There's no worry about a lack of power either, because it features the same Intel-powered chip you'll find in the first Google TV products. It also has a stylish QWERTY keyboard and remote.
Boxee's revenue stream seems simple: it offers you access to every web-streaming service it can get its hands on, and plays all non-DRM-protected media. Boxee clearly hopes that not being dedicated to just one service is the key to its survival.
If you want to try before you buy, you can download it to a laptop, then attach that to your TV. If you like it, you can buy the Boxee Box (and get your laptop back).
Boxee boasts 1080p HD and can play almost every video codec. It's easy to use and displays your content along with other services. It also offers social networking.
It's double the price of Apple TV, and you can't browse the internet as you can with Google TV.
BBC iPlayer was one of the first internet-streamed TV services, and in many ways it's paved the way for the others featured in this list – especially YouView. Launched in 2007, the UK-only iPlayer started out as a website-based catch-up service, which enabled you to watch any popular BBC TV programs that you missed earlier in the week.
iPlayer was a success from the start, and has continued to adapt to keep up with the way people want to view television. Initially it was only accessible on your PC via the BBC website, but with three versions now under its belt, adding HD programming and social networking services, it can be found on games consoles, Blu-ray players, and Freesat and Freeview boxes.
In fact, a large proportion ofthe service's traffic now comes from set-top boxes that are supplied by third-party companies such as Virgin and Sagem.
So what's in it for the BBC? Well, it gets its content out there.
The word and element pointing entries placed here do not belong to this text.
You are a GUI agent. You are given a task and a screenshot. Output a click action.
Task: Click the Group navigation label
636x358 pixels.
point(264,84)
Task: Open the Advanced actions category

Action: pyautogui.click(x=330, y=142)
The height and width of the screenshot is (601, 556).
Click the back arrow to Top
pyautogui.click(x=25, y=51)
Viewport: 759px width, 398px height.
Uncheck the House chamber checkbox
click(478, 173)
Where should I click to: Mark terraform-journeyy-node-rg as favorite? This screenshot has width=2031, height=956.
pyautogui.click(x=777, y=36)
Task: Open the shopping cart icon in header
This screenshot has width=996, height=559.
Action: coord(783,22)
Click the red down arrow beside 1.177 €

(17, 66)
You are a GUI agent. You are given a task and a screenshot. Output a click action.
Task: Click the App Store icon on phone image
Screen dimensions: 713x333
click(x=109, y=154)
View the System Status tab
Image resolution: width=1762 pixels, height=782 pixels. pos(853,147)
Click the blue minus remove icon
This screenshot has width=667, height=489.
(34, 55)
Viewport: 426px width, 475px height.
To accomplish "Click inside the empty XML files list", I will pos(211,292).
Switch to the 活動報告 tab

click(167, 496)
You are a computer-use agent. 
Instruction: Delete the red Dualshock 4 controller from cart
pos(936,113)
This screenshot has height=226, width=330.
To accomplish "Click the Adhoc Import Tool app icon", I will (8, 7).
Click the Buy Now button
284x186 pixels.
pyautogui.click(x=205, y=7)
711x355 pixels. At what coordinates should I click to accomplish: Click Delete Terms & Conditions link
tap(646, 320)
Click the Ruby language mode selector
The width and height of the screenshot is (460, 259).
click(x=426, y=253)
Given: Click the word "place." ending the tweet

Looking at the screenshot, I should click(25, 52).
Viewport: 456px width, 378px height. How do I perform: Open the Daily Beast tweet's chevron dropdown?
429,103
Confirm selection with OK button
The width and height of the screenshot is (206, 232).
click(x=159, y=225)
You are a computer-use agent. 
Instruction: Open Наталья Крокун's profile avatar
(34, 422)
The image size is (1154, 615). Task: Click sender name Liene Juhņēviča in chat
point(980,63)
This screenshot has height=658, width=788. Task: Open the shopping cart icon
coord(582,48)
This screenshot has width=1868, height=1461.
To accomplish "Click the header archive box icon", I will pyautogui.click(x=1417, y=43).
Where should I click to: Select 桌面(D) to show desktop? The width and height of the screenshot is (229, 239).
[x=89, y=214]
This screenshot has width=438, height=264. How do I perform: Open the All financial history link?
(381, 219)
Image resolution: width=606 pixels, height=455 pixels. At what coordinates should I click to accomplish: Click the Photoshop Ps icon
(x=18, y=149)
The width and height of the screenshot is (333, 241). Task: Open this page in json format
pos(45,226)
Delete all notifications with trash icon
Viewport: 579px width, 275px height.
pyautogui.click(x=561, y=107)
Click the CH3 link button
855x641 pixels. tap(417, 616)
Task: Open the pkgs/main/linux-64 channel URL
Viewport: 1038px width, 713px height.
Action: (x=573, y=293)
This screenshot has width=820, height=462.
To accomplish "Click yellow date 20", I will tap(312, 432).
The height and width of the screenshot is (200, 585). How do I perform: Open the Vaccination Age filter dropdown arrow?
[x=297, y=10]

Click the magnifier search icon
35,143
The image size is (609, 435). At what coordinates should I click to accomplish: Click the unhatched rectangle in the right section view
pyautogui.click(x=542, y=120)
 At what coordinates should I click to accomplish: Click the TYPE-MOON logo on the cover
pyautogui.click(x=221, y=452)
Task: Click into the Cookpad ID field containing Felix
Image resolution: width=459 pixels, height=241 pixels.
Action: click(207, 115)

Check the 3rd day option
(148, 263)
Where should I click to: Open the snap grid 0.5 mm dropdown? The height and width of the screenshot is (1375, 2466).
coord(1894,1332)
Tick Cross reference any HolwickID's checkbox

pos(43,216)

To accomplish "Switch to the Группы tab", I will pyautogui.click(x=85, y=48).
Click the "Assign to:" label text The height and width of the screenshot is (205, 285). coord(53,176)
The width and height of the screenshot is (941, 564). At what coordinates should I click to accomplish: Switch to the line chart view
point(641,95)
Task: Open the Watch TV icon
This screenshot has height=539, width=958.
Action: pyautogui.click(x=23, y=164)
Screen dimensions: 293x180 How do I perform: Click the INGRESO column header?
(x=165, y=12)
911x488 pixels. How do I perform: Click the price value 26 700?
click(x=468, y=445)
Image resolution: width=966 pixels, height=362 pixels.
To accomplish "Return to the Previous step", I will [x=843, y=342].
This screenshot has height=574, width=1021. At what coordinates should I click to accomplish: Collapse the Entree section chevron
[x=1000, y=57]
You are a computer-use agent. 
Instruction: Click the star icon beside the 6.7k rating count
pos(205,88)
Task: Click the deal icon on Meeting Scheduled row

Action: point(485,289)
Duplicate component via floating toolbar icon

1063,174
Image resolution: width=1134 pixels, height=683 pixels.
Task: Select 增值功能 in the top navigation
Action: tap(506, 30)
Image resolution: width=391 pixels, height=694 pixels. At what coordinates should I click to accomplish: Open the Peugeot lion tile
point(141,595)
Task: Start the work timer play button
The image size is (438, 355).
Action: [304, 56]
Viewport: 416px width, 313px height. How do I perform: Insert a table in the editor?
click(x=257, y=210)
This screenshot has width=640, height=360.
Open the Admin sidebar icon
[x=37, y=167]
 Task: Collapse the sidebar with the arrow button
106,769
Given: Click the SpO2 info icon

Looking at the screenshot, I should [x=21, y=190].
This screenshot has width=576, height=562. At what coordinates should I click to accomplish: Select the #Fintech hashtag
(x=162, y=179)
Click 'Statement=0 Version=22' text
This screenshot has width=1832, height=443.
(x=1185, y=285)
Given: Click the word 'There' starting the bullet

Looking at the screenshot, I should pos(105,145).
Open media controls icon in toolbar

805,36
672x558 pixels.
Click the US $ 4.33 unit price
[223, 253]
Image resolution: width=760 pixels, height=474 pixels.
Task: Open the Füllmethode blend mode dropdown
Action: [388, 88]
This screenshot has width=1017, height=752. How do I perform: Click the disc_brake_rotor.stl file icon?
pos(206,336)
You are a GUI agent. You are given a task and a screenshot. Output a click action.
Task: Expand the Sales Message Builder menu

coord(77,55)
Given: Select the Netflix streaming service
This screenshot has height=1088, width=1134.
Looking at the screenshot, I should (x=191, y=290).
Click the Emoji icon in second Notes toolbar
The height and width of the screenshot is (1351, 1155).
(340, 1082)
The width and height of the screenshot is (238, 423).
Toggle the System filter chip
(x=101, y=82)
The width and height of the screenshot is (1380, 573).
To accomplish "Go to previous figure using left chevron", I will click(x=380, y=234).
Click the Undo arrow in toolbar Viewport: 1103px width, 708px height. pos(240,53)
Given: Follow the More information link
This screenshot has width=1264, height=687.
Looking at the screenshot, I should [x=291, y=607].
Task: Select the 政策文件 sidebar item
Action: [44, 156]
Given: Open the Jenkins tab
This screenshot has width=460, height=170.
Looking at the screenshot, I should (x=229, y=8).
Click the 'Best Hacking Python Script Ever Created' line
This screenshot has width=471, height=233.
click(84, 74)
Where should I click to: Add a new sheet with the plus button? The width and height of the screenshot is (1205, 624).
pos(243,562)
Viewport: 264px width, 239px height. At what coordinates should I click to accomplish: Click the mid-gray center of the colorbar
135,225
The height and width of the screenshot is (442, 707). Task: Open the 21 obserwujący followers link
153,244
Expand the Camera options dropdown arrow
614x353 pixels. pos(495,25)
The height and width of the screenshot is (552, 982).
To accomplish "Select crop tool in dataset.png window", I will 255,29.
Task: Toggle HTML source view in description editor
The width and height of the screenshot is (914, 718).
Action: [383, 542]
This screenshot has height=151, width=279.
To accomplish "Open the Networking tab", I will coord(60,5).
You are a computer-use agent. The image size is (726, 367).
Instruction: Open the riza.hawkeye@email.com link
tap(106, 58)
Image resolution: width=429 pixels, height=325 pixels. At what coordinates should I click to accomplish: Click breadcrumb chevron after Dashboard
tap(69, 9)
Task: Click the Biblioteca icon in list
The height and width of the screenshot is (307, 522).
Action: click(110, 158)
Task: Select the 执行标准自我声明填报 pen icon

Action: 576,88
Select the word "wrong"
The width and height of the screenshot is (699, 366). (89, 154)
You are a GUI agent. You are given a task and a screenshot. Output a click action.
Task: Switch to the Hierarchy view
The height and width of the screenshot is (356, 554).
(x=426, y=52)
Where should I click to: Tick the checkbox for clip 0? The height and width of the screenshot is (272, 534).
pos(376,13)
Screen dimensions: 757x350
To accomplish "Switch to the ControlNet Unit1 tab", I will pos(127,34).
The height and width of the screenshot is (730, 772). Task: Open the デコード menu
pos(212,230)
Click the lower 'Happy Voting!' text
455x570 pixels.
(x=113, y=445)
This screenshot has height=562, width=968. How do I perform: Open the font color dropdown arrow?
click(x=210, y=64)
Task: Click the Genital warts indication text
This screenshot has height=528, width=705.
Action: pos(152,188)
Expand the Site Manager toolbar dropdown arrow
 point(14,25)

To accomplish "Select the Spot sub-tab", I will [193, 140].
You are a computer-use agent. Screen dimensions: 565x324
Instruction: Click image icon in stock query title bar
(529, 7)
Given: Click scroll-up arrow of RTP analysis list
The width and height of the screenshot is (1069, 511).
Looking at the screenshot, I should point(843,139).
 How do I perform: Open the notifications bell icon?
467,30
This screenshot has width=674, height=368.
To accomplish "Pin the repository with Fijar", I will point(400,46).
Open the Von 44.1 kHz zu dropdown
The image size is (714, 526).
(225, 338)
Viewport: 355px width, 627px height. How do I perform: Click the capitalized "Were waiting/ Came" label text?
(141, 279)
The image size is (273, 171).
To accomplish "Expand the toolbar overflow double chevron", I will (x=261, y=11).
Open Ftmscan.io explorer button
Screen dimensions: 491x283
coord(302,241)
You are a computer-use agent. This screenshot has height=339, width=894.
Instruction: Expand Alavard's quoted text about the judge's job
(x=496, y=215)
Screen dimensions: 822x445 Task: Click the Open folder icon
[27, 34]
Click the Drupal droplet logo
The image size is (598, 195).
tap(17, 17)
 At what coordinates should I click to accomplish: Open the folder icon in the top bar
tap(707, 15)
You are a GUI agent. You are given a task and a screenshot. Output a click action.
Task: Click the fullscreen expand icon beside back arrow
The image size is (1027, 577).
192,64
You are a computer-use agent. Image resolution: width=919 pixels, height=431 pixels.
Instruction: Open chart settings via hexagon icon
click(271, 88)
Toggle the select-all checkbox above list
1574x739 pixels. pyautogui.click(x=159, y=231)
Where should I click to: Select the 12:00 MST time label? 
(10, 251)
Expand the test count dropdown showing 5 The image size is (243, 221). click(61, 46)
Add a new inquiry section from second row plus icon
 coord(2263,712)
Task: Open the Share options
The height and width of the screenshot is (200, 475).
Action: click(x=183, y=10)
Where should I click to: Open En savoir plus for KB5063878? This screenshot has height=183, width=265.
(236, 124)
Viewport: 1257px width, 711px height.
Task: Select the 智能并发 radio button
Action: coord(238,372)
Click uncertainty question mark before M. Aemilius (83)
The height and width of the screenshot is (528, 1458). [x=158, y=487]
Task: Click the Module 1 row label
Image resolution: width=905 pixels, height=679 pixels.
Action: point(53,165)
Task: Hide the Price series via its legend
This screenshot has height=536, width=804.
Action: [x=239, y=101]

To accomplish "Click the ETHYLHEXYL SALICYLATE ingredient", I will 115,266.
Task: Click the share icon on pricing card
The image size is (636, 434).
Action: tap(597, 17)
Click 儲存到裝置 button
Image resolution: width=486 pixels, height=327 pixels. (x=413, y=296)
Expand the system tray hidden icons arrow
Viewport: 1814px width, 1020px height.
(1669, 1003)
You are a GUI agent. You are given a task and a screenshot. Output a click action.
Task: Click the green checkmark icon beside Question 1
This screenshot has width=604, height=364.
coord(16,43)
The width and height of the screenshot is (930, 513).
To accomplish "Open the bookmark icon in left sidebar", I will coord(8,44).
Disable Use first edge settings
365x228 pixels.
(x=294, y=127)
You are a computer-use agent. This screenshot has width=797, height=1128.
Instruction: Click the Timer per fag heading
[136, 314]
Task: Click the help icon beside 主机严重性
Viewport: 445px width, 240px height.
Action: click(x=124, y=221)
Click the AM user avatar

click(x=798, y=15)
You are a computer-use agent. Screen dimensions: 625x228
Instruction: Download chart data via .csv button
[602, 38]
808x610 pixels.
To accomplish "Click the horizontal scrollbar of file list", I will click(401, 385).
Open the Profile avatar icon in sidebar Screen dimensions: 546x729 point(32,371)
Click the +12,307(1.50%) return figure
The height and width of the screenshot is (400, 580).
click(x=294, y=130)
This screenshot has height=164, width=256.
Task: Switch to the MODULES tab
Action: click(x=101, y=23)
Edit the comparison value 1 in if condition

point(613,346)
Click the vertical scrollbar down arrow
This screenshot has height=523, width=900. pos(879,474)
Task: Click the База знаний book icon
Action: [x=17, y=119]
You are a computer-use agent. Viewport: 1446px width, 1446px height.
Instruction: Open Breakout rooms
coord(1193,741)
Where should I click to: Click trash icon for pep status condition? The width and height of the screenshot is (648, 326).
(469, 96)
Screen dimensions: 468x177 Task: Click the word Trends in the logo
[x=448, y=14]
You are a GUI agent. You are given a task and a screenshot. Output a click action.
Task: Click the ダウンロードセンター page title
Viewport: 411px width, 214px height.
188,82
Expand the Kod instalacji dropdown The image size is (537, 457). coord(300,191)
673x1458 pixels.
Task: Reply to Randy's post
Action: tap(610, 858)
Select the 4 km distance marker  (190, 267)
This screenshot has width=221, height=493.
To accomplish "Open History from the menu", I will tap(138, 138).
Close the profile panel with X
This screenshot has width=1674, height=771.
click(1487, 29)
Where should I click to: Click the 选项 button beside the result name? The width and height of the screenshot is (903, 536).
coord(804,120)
As the corporation explains, iPlayer isn't about money, because the BBC isn't a profit-making organisation.
Of course, this has upset numerous other organisations that do want to make profit, and believe the BBC should concentrate on making programmes, not developing new broadcasting methods. They need to check their history though, because the BBC has been at the forefront of broadcasting tech since its creation.
Other criticism has come from ISPs, worried about the levels of traffic the service generates: in August alone there were 119 million requests for programmes. However, with the arrival of so many other services, this is unlikely to remain a problem caused only by the BBC for long.
It's free, and a lot of the content is available in high definition. It's also supported by a major publicly funded corporation, which is unlikely to disappear overnight. New additions, such as social networking and programme reminders, help users find exactly what they want to watch.
iPlayer only carries BBC content – although there are eight channels of it available – most of which disappears after seven days. High definition content is available, but requires a very good internet connection to stream correctly.
Before long, iPlayer will just be one of numerous web apps available on other internet TV services from the likes of Apple and Google. Even if this doesn't happen, iPlayer will be eclipsed by YouView when it launches, due to the variety of extra content that will be available alongside the BBC's offerings.